Personal information
- Full name: Michael Willi Kraft
- Date of birth: 23 April 1966 (age 60)
- Place of birth: Dernbach, West Germany
- Position: Goalkeeper

Team information
- Current team: Cambodia (goalkeeping coach)

Youth career
- 1972–1984: SpVgg Wirges

Senior career*
- Years: Team / Apps / (Gls)
- 1984–1988: SpVgg Wirges
- 1988–1990: 1. FC Köln / 1 / (0)
- 1990–1993: Bakırköyspor / 81 / (0)
- 1993–1998: 1. FC Köln / 26 / (0)
- 1998–1999: FC Gütersloh / 17 / (0)
- 2000–2001: Carl Zeiss Jena / 1 / (0)

Managerial career
- 2000–2001: Carl Zeiss Jena (player coach)
- 2002–2003: Rot Weiss Ahlen
- 2003: Bucheon SK (goalkeeping coach)
- 2004: Incheon United (goalkeeping coach)
- 2005: Preußen Münster (assistant)
- 2006–2013: Werder Bremen (goalkeeping coach)
- 2014–2015: Eintracht Frankfurt (goalkeeping coach)

## [RECORDED DATA]
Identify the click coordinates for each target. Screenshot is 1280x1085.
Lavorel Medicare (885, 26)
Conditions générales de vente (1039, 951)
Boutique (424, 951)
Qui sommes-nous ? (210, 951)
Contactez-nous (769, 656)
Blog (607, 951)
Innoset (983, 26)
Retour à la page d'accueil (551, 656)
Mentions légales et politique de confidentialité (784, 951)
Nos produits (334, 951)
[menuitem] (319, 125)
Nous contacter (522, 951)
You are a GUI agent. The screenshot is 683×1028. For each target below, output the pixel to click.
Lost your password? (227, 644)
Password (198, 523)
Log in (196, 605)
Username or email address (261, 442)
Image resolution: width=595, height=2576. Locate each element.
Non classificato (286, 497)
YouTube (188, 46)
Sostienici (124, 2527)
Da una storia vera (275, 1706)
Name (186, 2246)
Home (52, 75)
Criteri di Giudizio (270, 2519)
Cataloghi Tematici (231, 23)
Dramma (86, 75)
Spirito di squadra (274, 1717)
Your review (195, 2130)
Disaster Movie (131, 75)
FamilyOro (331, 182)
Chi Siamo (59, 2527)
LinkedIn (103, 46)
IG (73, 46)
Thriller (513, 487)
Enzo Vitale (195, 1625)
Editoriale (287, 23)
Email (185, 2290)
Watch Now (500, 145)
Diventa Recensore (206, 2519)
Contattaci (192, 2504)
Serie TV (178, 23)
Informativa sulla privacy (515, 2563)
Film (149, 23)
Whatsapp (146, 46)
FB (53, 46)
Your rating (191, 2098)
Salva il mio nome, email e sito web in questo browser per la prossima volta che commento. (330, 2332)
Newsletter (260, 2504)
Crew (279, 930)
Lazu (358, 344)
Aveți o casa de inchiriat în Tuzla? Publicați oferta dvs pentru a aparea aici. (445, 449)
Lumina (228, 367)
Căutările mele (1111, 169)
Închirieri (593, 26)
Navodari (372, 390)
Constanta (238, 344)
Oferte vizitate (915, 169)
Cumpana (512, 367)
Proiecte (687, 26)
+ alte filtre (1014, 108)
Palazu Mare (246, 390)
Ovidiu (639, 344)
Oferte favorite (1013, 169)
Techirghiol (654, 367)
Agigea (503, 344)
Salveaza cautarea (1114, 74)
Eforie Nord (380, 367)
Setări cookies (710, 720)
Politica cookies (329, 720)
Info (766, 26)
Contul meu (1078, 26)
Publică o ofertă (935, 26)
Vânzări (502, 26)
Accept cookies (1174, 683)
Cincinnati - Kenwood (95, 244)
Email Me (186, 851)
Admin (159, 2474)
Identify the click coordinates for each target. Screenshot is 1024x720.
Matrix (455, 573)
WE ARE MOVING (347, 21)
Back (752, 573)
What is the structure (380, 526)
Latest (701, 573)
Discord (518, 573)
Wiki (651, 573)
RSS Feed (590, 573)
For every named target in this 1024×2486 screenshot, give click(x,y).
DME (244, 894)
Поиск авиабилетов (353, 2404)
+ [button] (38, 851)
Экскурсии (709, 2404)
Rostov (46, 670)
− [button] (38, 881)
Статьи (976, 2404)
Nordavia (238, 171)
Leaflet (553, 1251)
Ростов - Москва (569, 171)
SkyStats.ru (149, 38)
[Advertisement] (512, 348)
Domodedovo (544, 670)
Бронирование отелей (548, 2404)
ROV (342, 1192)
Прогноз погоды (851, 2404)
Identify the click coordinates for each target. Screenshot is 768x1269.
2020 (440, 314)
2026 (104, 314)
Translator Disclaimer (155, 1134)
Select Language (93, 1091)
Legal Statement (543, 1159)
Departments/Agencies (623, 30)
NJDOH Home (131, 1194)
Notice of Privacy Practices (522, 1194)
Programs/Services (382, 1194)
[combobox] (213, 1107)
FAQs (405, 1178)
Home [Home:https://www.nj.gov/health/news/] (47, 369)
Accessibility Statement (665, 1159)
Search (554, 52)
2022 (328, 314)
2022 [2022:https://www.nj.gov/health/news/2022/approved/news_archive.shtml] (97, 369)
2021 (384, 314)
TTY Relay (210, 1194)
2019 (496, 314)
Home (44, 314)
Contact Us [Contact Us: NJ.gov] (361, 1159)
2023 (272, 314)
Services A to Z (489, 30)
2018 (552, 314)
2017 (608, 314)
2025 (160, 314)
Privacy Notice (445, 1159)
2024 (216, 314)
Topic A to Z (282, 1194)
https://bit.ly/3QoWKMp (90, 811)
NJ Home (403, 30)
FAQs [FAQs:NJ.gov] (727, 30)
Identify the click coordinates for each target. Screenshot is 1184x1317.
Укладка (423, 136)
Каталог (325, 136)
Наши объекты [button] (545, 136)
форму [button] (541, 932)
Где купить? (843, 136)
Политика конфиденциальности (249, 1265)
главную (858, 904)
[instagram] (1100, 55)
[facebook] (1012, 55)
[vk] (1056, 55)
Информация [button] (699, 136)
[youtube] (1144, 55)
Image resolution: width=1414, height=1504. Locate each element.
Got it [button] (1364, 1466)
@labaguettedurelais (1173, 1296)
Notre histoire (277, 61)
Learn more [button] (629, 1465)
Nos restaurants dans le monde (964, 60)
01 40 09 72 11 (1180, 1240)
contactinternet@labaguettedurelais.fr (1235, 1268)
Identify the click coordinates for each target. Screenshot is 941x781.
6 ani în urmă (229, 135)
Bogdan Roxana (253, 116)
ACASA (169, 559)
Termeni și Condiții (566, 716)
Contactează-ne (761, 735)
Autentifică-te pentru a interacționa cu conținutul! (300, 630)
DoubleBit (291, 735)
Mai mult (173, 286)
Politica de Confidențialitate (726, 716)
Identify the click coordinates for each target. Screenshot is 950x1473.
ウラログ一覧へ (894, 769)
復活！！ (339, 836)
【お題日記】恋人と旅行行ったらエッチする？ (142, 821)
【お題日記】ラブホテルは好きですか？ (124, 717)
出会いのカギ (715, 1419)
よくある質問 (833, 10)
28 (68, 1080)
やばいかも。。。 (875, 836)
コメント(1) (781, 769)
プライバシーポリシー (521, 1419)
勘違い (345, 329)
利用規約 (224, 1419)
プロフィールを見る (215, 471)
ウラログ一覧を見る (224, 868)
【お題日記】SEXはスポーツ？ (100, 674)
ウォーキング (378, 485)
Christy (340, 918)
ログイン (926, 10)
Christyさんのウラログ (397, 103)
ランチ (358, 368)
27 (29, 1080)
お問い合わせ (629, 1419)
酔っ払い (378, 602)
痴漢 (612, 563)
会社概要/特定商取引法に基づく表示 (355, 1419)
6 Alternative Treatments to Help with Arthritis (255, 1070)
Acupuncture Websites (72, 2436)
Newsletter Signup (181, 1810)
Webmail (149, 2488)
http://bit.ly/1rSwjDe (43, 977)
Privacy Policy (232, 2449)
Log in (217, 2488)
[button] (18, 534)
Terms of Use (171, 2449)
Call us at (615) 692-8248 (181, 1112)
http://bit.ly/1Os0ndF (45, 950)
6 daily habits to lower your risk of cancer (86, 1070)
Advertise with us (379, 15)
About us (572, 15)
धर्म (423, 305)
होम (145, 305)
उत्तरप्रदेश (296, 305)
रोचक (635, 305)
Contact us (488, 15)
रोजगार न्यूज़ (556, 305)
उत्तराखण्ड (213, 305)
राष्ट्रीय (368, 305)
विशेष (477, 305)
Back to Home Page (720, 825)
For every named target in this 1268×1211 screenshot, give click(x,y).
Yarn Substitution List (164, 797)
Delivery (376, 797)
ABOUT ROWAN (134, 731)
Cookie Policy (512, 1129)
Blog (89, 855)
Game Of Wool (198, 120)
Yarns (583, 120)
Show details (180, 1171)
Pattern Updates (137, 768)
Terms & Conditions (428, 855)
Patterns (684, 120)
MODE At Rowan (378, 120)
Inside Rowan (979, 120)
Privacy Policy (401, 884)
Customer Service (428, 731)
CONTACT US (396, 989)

## [PROBLEM REQUIREMENTS]
Write the next part of the Michael Willi Kraft profile, picking up after its final line.

## [RESPONSE]
- 2017–2020: Beijing Sinobo Guoan (goalkeeping coach)
- 2020–2021: Fenerbahçe (goalkeeping coach)
- 2023–2024: Viktoria Köln (goalkeeping coach)
- 2024: Al-Wehda (goalkeeping coach)
- 2026–: Cambodia (goalkeeping coach)

= Michael Kraft =

German footballer (born 1966)

Michael Willi Kraft (born 23 April 1966) is a German former professional footballer who played as a goalkeeper. He played for 1. FC Köln, FC Gütersloh and FC Carl Zeiss Jena in Germany and Bakırköyspor in the Süper Lig and is currently the goalkeeping coach of Cambodia.